[Swift-devel] Swift and BGP

Mon Oct 26 17:55:30 CDT 2009

On Mon, 2009-10-26 at 16:36 -0500, Ioan Raicu wrote:
> >   
> Here were our experiences with running scripts from GPFS. The #s below
> represents the throughput for invoking scripts (a bash script that
> invoked a sleep 0) from GPFS on 4 workers, 256 workers, and 2048
> workers. 
> Number of Processors
> Invoke script throughput (ops/sec)
>                                   4
>                             125.214
>                                 256
>                            109.3272
>                                2048
>                            823.0374
> 

Looks right. What I saw was that things were getting shitty at around
10000 cores. Lower if info writing, directory making, and file copying
was involved.

> > [...]  
> In our experience with Falkon, the limit came much sooner than 64K. In
> Falkon, using the C worker code (which runs on the BG/P), each worker
> consumes 2 TCP/IP connections to the Falkon service.

Well, the coaster workers use only one connection.

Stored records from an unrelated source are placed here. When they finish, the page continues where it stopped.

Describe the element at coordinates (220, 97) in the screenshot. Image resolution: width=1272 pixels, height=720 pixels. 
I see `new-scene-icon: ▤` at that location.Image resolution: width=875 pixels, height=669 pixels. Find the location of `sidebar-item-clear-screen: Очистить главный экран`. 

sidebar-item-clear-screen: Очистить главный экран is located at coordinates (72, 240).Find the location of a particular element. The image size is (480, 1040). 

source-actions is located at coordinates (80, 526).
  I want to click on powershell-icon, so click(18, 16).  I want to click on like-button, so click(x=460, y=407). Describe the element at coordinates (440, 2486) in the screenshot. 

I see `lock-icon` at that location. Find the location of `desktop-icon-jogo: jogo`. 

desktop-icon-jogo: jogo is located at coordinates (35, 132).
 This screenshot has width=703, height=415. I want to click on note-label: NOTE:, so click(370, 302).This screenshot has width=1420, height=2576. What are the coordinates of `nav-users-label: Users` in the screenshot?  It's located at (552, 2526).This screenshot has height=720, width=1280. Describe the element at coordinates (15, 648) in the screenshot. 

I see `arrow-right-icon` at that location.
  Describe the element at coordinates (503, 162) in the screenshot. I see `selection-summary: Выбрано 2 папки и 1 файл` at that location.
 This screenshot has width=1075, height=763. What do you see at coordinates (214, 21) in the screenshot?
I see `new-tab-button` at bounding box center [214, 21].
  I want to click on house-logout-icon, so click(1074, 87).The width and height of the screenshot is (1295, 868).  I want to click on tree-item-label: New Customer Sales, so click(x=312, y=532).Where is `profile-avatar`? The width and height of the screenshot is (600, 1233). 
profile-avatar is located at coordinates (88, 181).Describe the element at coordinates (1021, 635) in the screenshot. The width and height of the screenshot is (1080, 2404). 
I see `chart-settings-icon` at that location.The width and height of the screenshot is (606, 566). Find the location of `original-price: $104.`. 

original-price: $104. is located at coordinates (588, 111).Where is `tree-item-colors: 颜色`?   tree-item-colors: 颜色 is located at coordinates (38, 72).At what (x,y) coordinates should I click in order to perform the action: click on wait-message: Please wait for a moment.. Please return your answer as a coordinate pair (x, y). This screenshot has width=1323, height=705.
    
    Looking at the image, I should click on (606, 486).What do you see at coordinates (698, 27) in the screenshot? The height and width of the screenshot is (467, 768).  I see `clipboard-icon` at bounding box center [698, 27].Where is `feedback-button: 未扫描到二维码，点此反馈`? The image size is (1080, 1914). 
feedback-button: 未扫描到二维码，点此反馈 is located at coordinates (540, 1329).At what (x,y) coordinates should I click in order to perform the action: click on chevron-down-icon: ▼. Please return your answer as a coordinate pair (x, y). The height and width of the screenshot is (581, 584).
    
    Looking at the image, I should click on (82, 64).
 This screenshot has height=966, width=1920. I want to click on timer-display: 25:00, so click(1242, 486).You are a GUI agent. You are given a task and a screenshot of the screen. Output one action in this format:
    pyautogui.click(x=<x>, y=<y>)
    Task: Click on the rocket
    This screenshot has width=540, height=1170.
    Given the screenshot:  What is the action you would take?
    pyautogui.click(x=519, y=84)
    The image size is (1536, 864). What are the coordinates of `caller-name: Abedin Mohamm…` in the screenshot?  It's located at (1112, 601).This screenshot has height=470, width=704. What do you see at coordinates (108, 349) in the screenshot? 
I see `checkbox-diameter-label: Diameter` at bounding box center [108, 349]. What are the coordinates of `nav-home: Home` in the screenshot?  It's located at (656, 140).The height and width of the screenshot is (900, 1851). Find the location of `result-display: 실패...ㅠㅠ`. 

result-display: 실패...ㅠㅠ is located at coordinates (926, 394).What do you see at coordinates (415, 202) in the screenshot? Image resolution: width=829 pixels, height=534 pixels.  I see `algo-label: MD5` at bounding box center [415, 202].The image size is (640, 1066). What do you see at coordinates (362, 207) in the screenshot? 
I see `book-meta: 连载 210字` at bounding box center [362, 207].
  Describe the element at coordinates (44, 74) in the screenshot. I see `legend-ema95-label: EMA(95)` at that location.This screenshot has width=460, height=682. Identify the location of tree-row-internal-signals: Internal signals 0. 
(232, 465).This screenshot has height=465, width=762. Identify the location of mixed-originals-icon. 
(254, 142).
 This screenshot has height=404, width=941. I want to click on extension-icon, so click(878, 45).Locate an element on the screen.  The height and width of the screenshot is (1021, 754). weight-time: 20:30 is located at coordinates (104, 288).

>  In the centralized Falkon service version, this racks up connections
> pretty quick. I don't recall at exactly what point we started having
> issues, but it was somewhere in the range of 10K~20K CPU cores.
> Essentially, we could establish all the connections (20K~40K TCP
> connections), but when the experiment would actually start, and data
> needed to flow over these connections, all sort of weird stuff started
> happening, TCP connection would get reset, workers were failing (e.g.
> their TCP connection was being severed and not being re-established),
> etc. I want to say that 8K (maybe 16K) cores was the largest tests we
> made on the BG/P with a centralized Falkon service, that were stable
> and successful. 

Possible. I haven't properly tested above 12k workers. I was just
mentioning a theoretical limitation that doesn't seem possible to beat
without having things distributed.

[...]
> 
> For the BG/P specifically, I think the distribution of the Falkon
> service to the I/O nodes gave us a low maintanance, robust, and
> scalable solution!

Lower than if you only had to run one service on the head node?